His name is Reid Demelo.
He's the 18-year-old Port Moody, B.C. high school who sunk a buzzer-beating three-pointer at a basketball tournament. The video taken court side went viral.
But Demelo was a star well before the video made the rounds. His classmates and teachers say he's always been a happy student who brings out the best in the people around him.
Watch Demelo's buzzer beating shot
"I can't think of anyone who is more popular than Reid, everyone knows Reid and he knows everyone," said Grade 12 student Apolline De Schaetzen.
De Schaetzen said Demelo has an "extra spark" that brings out the best in people.
"No matter what kind of day you're having he will come up to you and give you a hug and that feeling is so empowering," she said.
"He is always there to put a smile on your face."
His mother, Jana Demelo, said she wasn't surprised he made the three-pointer, but the reaction from the students was unexpected and the publicity over the video has been a surprise.
Demelo said after the news coverage her son came home and asked, "Mom, why do they keep saying I have Down syndrome on Instagram?"
She said she was thrown by the question but after some reflection realized it was because the family never used labels with Reid.
'I love my family'
Reid Demelo has been playing basketball since he was five, and volunteers as the senior boys team manager.

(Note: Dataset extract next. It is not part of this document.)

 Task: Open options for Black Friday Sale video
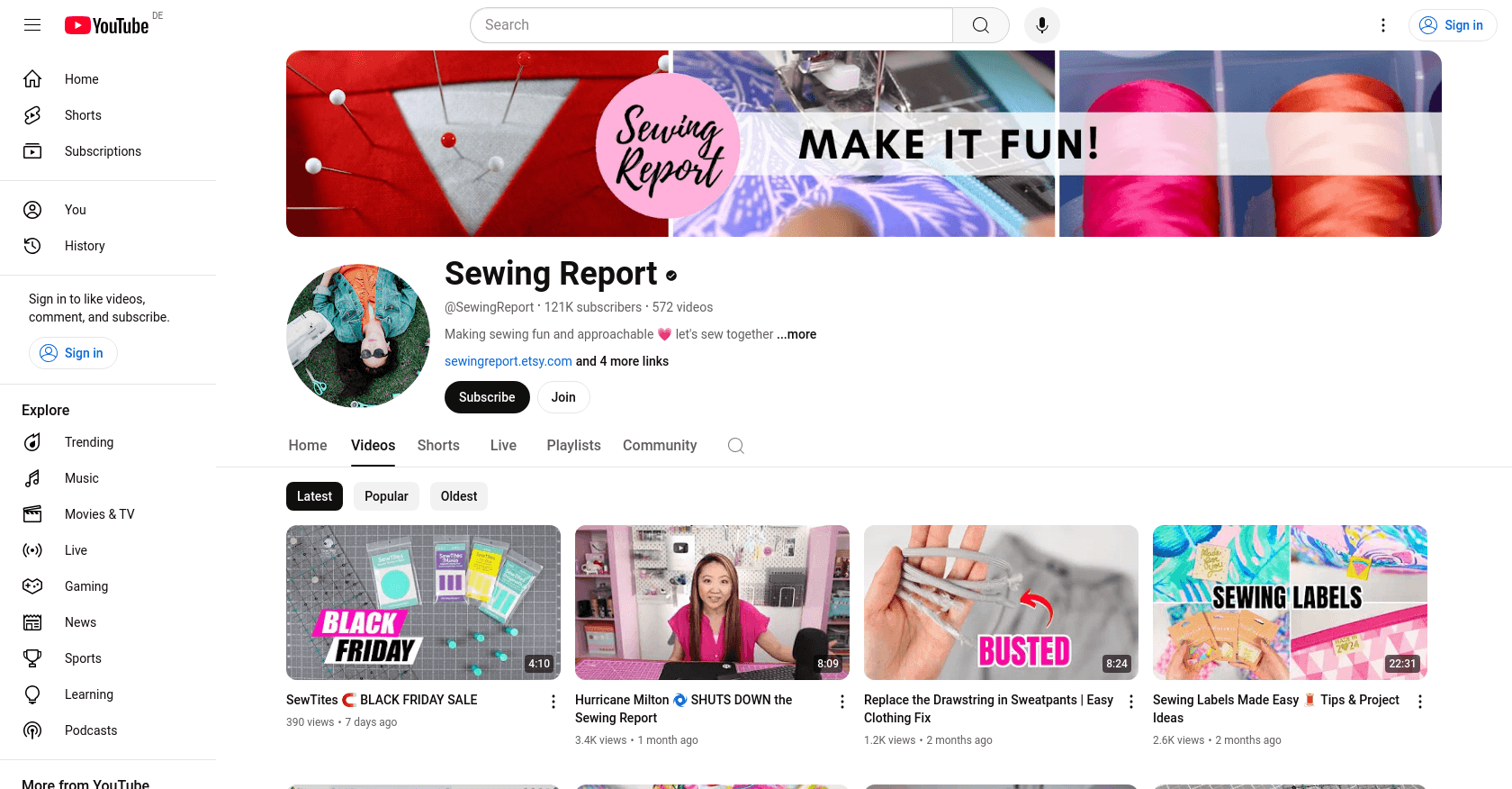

But students say he is always there to cheer others on whether on a basketball court or in drama class.
"His energy just makes everyone happy," said Oliver Hopewell, a Grade 11 student.

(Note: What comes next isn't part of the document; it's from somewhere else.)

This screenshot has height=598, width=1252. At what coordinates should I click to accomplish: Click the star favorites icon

And if there is anything Demelo likes more than basketball, it's eating sandwiches and giving shout outs to family and friends.

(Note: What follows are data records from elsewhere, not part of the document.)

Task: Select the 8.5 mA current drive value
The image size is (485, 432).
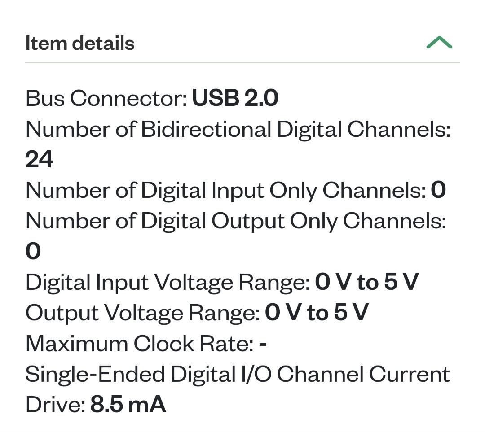Action: (128, 404)
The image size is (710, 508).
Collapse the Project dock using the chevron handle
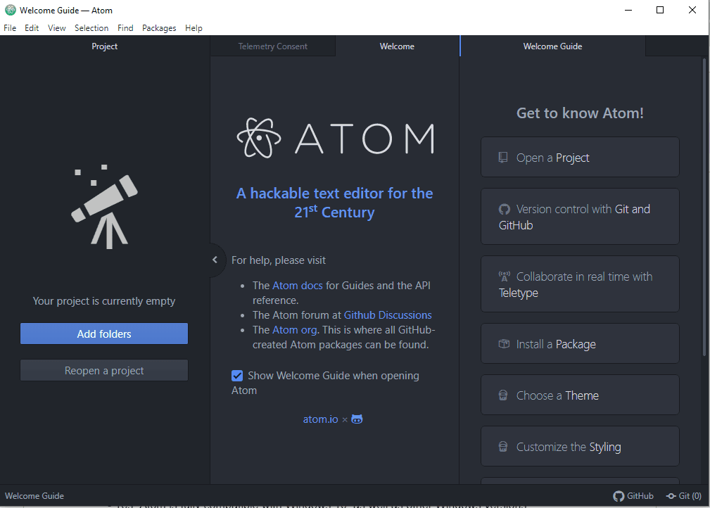[x=215, y=260]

"I love my family, I love my friends," he said, right before naming off a bunch of his peers who circled around him during the break.
Heritage Woods principal Todd Clerkson said people are drawn to Demelo.
"That reaction happened because he is a special person in this school not because he has special needs," Clerkson said. "He has a big social group because of his personality and that's what's important."
"Kids love him for who he is, not because of what he has."
His mother an advocate
Demelo's mother, Jana, who is a physical education teacher at another school, says she always tried to sign her son up for programs so he wouldn't be alone.
"If other kids are signing up for this and going to do that, then so are you," Jana Demelo recalls thinking.
"Here is my child, talk to him and treat him like you would everyone else," she said.
Demelo says it wasn't always easy to advocate to get him into classes with other students.
"My hope as a parent was that he would be accepted by others, ultimately he was celebrated and that far exceeded anything," she said.